===== AVAILABLE DATA =====

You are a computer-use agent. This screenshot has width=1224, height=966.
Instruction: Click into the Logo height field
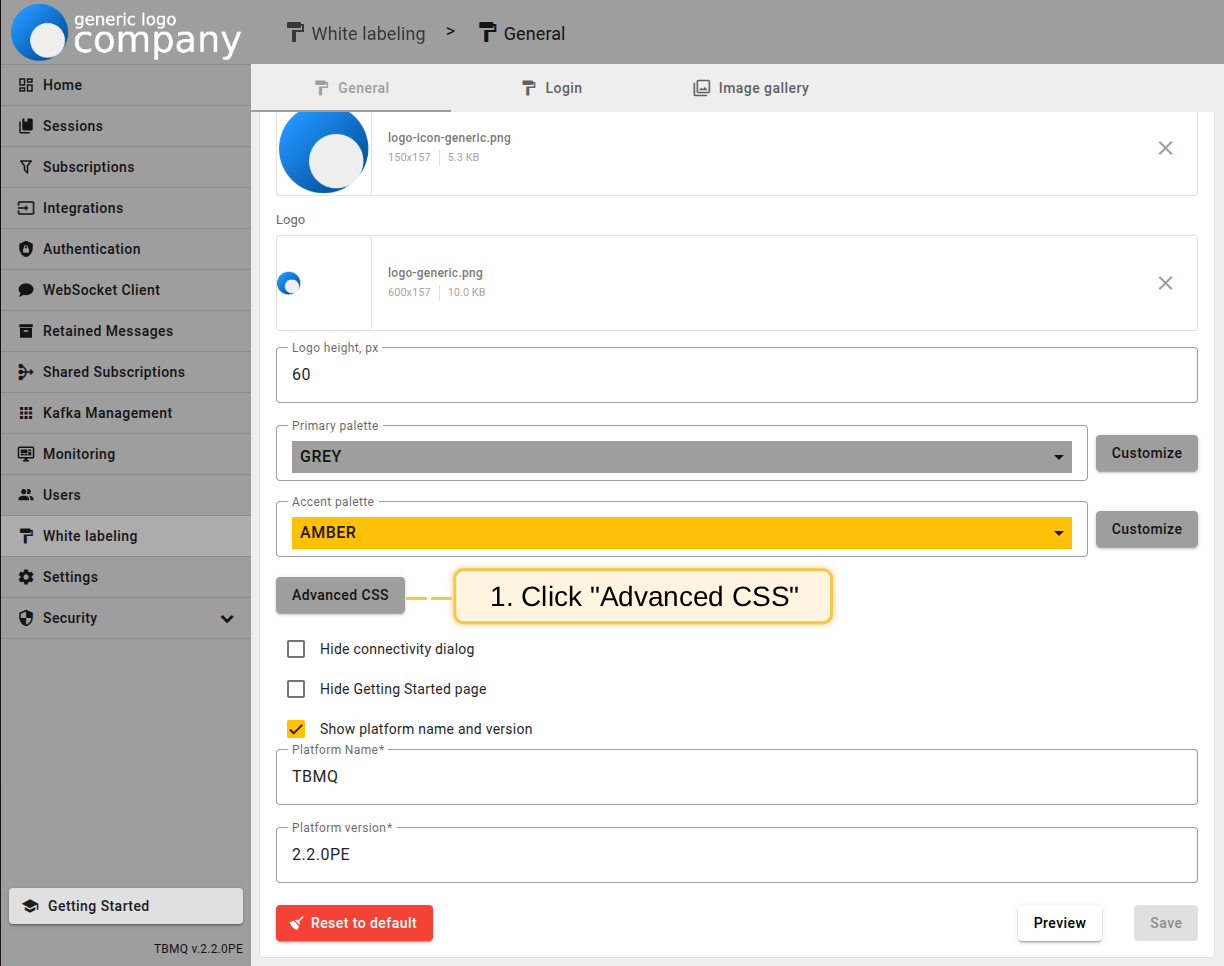(736, 375)
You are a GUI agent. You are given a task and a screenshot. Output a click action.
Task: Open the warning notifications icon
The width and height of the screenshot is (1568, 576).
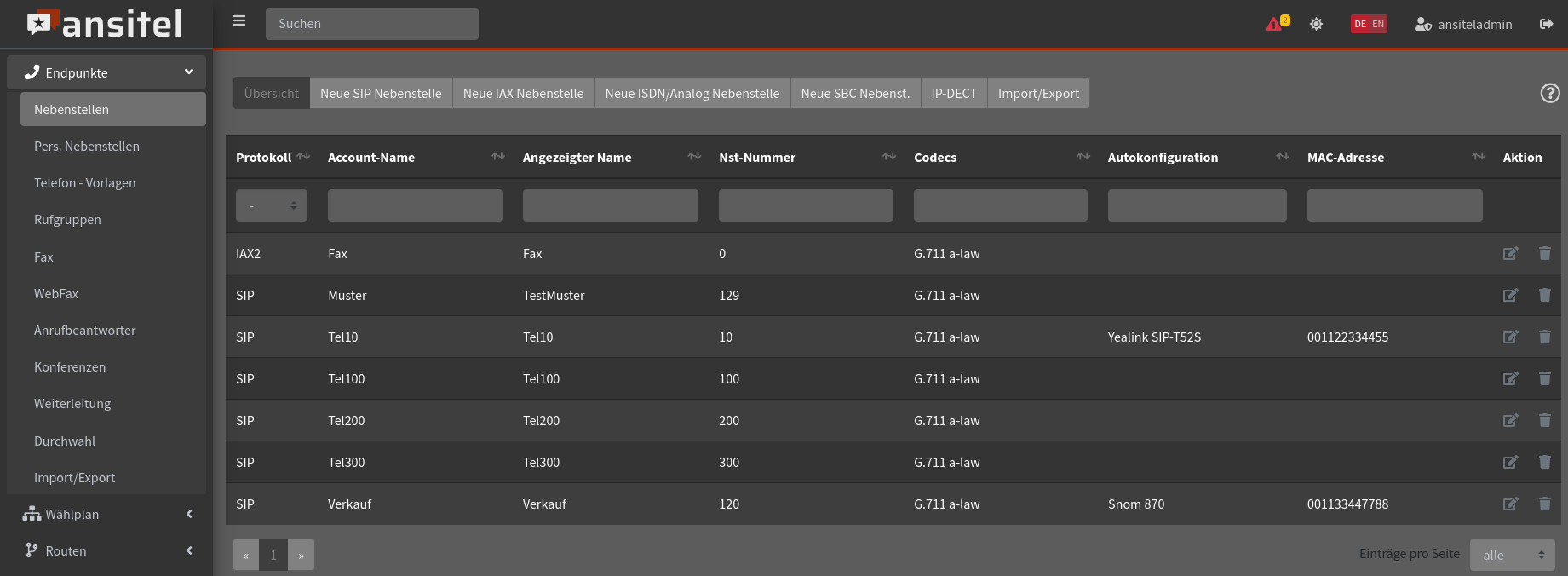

=====

EXERCISE PROMPT:
Only the text of the records above is to be reproduced, exactly as given; the pictures are dropped.

RESULT FOR THIS TASK:
You are a computer-use agent. This screenshot has width=1224, height=966.
Instruction: Click into the Logo height field
(736, 375)
You are a GUI agent. You are given a task and a screenshot. Output a click action.
Task: Open the warning notifications icon
The width and height of the screenshot is (1568, 576).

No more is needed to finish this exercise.